BioPharma Resilience

BioPharma Systems (formerly Pharmaceutical Systems) grew 2.7% (1.0% FXN). While modest, this segment is critical for the 'New BD' story as it pivots to high-growth biologics and GLP-1 delivery. The $110M investment in Nebraska for glass prefillable syringes confirms this remains a high-priority capital destination.

Other KPIs

Total Revenue$5.25 billion

Decelerating. Growth slowed to 1.6% reported (0.4% FXN), down from the ~7-8% levels seen in late FY25. This deceleration is almost entirely driven by the collapsing Life Sciences business.

Adjusted Diluted EPS$2.91

Reversing. A sharp contraction of 15.2% from $3.43 in the prior year period.

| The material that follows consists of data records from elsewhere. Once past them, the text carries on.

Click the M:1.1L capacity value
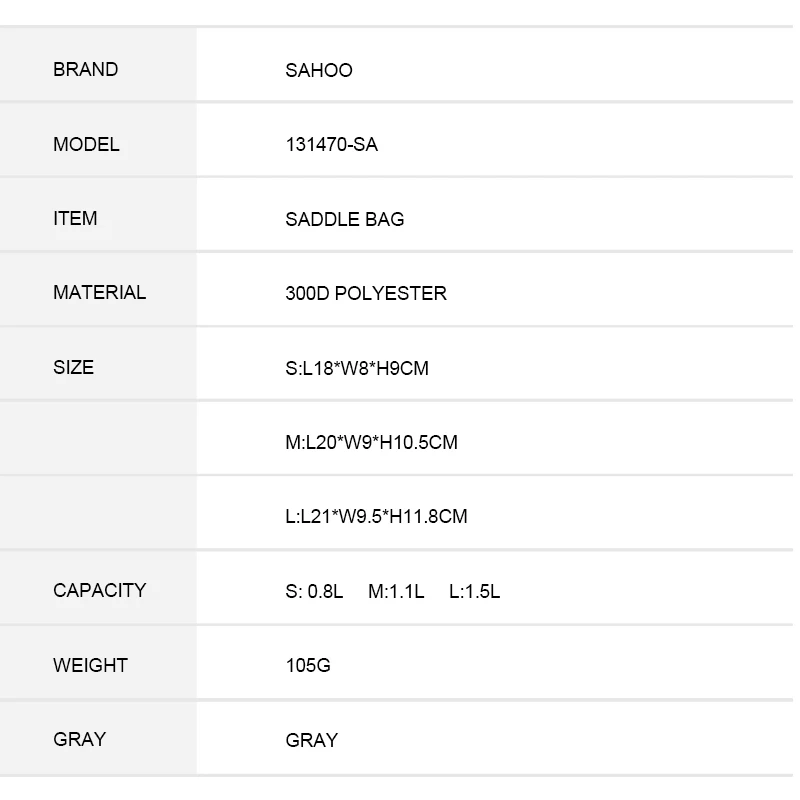Image resolution: width=800 pixels, height=800 pixels. click(396, 592)
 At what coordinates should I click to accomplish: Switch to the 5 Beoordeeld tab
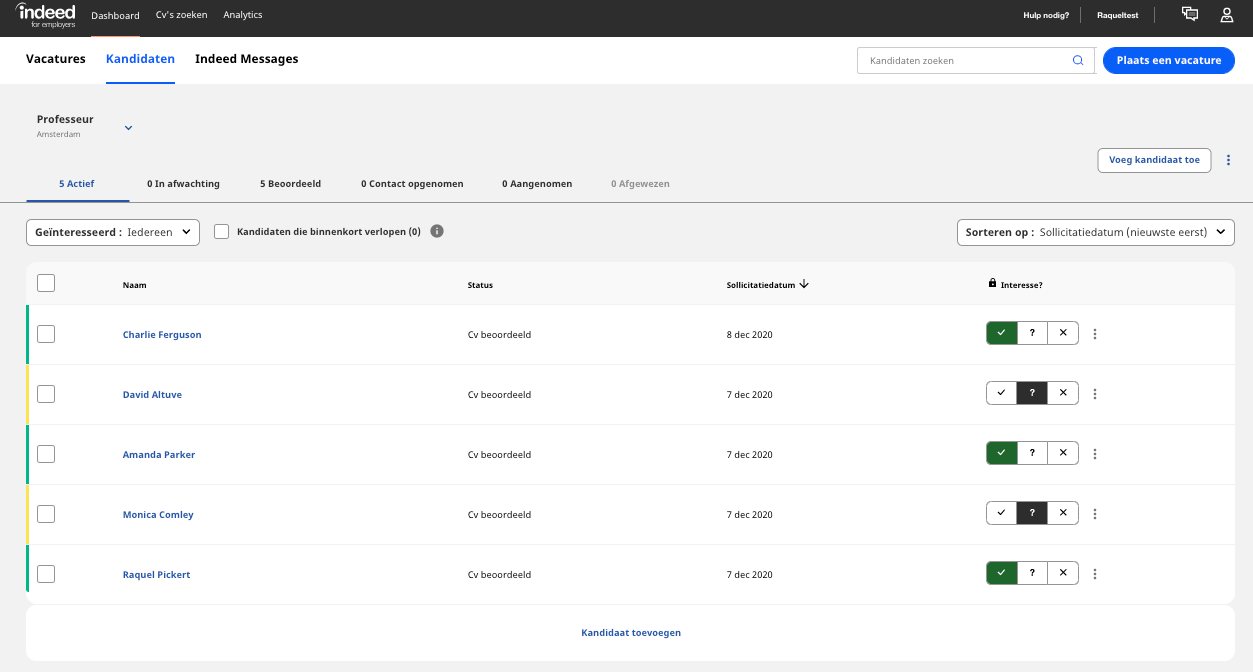click(x=290, y=184)
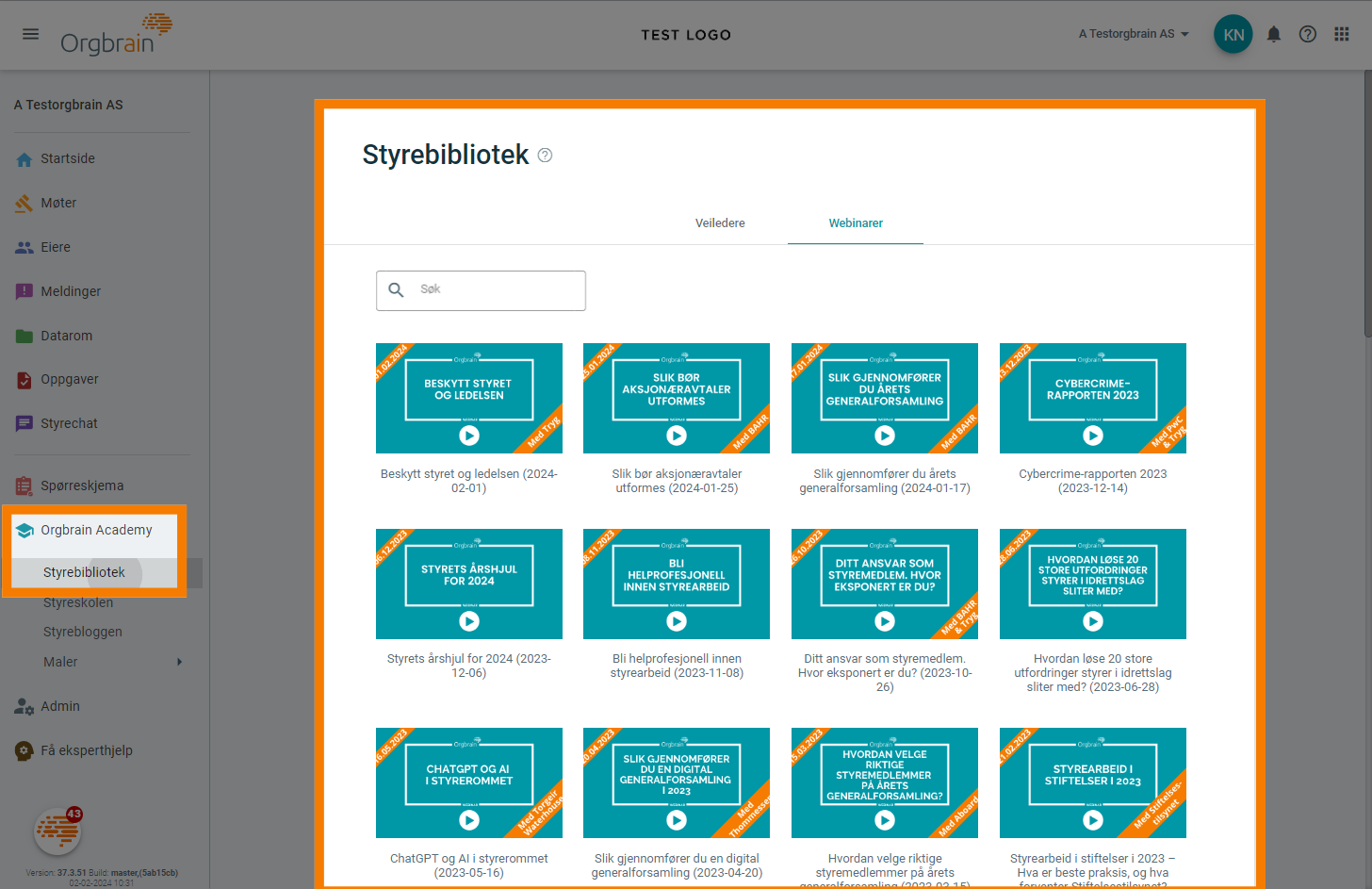
Task: Go to Styreskolen in sidebar
Action: [78, 603]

This is a significant deviation from the growth trend seen in FY25 (FY25 full year EPS grew ~9%).

Net Cash Provided by Operating Activities$657 million

Stable. Slightly down from $693 million in the prior year period (-5%). Despite the earnings volatility, cash generation remains relatively consistent.

Guidance

FY26 New BD Revenue Growth (FXN)Low single-digit

Stable. This implies a continuation of the current 'New BD' trend (2.5% FXN in Q1) rather than an acceleration. It suggests a conservative outlook for the core business post-separation.

FY26 New BD Adjusted EPS$12.35 - $12.65

Rebasing. This number is lower than the prior consolidated FY25 result of $14.40, reflecting the loss of Life Sciences income. The focus is now on the growth rate off this new base.

FY26 New BD GAAP Revenue GrowthLow single-digit plus

Stable. The 'plus' likely reflects a minor tailwind from foreign currency translation compared to the FXN guide.

Key Questions

Margins Post-Separation

Adjusted EPS fell 15% this quarter. What is the baseline operating margin for 'New BD' starting Q2, and are dis-synergies from the separation fully ring-fenced?

Accelerating New BD

Guidance calls for 'low single-digit' growth. With high-growth areas like GLP-1 delivery and PureWick, why is the aggregate growth ambition for the purified company so modest?

Tariff Exposure Quantified

You mention tariff risks in the release. What is the specific dollar impact embedded in the $12.35-$12.65 EPS guidance for FY26?